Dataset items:

Segment Open

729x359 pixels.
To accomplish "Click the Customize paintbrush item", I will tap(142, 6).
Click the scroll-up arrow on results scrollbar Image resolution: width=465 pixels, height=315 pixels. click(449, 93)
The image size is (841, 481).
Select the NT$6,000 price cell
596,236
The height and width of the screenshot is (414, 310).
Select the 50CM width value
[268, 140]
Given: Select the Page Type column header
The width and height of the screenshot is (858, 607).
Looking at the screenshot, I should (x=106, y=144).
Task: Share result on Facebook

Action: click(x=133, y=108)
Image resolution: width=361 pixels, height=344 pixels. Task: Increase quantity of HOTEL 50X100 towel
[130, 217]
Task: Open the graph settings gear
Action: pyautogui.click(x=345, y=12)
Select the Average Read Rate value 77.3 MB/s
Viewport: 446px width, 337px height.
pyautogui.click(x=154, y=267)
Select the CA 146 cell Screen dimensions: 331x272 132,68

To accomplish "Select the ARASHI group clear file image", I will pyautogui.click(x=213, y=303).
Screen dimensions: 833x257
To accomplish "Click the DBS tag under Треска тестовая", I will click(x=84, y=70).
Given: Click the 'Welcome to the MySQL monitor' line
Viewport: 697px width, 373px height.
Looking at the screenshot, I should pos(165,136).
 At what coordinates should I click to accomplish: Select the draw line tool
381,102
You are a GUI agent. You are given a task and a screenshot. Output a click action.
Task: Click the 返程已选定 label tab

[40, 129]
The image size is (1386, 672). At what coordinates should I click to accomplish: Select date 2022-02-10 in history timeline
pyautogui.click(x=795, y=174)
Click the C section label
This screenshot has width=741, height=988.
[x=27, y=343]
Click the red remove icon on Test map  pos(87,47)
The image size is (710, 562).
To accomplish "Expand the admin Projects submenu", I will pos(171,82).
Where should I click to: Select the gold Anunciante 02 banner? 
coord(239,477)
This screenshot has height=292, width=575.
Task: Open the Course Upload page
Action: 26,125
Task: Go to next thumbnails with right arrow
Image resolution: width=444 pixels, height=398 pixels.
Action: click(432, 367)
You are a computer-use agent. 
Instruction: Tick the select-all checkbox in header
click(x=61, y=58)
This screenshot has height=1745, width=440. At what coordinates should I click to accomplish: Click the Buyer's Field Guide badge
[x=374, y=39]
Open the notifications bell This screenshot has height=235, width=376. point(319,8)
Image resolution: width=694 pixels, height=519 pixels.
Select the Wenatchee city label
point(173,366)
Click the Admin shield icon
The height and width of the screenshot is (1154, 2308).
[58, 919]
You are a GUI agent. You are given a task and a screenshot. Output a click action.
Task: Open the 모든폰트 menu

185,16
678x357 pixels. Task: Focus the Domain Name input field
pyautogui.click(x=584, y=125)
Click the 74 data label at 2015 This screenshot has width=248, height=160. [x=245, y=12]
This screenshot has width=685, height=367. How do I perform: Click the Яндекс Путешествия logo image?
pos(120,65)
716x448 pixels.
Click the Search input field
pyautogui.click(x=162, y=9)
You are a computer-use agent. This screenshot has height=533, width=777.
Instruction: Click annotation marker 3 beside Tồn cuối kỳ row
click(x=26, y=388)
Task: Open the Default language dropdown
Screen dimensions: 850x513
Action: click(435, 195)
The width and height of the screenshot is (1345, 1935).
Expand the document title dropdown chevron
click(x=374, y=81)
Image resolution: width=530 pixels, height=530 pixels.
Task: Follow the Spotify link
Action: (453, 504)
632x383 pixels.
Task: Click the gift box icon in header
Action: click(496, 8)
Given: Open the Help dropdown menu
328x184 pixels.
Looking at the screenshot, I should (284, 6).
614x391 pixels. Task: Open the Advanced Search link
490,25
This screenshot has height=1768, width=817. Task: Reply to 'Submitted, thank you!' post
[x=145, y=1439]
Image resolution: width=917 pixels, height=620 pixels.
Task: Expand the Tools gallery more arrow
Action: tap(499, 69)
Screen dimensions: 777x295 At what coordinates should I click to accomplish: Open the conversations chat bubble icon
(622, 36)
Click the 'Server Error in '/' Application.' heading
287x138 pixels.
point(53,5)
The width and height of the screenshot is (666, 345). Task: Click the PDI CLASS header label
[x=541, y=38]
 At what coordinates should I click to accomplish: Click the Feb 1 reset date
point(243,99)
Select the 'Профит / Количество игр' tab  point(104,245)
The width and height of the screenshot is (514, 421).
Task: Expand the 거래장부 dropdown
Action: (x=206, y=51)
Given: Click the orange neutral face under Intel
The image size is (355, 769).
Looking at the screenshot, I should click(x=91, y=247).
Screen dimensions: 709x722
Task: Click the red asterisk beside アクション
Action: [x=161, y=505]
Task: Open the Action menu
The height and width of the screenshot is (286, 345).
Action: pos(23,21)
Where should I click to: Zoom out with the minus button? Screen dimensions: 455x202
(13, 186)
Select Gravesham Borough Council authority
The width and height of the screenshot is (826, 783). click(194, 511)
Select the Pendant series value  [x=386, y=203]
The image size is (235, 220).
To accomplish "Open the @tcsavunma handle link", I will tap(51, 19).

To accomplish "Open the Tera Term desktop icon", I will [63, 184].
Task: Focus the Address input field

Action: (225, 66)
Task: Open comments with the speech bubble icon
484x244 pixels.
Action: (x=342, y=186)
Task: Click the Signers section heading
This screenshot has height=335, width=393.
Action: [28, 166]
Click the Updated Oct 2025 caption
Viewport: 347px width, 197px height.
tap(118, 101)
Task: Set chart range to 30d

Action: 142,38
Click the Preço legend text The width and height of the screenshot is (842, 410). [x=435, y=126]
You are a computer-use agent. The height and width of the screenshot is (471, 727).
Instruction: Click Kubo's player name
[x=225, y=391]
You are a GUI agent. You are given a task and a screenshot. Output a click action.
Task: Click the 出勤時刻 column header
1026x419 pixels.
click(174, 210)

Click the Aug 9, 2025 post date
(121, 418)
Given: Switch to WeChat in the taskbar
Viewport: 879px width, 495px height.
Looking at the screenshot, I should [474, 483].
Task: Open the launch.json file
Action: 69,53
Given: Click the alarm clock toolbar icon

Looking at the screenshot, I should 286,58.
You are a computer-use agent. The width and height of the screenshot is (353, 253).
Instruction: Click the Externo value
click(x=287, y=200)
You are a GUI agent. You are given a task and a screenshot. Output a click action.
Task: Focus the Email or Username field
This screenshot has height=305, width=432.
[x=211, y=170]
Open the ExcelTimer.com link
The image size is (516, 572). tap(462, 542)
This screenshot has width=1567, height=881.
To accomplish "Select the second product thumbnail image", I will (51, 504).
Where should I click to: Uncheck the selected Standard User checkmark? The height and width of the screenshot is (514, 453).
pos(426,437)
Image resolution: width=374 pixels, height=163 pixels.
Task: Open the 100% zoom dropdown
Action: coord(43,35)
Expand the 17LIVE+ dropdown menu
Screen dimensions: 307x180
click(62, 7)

Segment Closed

## Activity
Repeat only the lines from the one holding "Click the Aug 9, 2025 post date" through the last line of the data.

## Written answer
Click the Aug 9, 2025 post date
(121, 418)
Given: Switch to WeChat in the taskbar
Viewport: 879px width, 495px height.
Looking at the screenshot, I should [474, 483].
Task: Open the launch.json file
Action: 69,53
Given: Click the alarm clock toolbar icon

Looking at the screenshot, I should 286,58.
You are a computer-use agent. The width and height of the screenshot is (353, 253).
Instruction: Click the Externo value
click(x=287, y=200)
You are a GUI agent. You are given a task and a screenshot. Output a click action.
Task: Focus the Email or Username field
This screenshot has height=305, width=432.
[x=211, y=170]
Open the ExcelTimer.com link
The image size is (516, 572). tap(462, 542)
This screenshot has width=1567, height=881.
To accomplish "Select the second product thumbnail image", I will (51, 504).
Where should I click to: Uncheck the selected Standard User checkmark? The height and width of the screenshot is (514, 453).
pos(426,437)
Image resolution: width=374 pixels, height=163 pixels.
Task: Open the 100% zoom dropdown
Action: coord(43,35)
Expand the 17LIVE+ dropdown menu
Screen dimensions: 307x180
click(62, 7)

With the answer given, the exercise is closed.